— Records from a data source —
........

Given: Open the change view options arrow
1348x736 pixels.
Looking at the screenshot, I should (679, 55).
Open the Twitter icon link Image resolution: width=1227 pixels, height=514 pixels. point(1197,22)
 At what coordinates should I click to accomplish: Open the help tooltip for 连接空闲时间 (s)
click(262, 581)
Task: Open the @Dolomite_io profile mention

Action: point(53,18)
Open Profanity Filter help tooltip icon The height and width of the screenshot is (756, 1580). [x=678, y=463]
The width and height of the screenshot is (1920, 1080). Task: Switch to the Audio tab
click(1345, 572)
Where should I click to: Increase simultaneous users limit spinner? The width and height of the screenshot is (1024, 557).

........

— WRITTEN TASK —
Render every line of the data above as a Markdown table with two columns, No. and Line, numbering the rows in order and omitting blank lines.

— EXERCISE OUTPUT —
| No. | Line |
|---|---|
| 1 | Given: Open the change view options arrow |
| 2 | 1348x736 pixels. |
| 3 | Looking at the screenshot, I should (679, 55). |
| 4 | Open the Twitter icon link Image resolution: width=1227 pixels, height=514 pixels. point(1197,22) |
| 5 |  At what coordinates should I click to accomplish: Open the help tooltip for 连接空闲时间 (s) |
| 6 | click(262, 581) |
| 7 | Task: Open the @Dolomite_io profile mention |
| 8 | Action: point(53,18) |
| 9 | Open Profanity Filter help tooltip icon The height and width of the screenshot is (756, 1580). [x=678, y=463] |
| 10 | The width and height of the screenshot is (1920, 1080). Task: Switch to the Audio tab |
| 11 | click(1345, 572) |
| 12 | Where should I click to: Increase simultaneous users limit spinner? The width and height of the screenshot is (1024, 557). |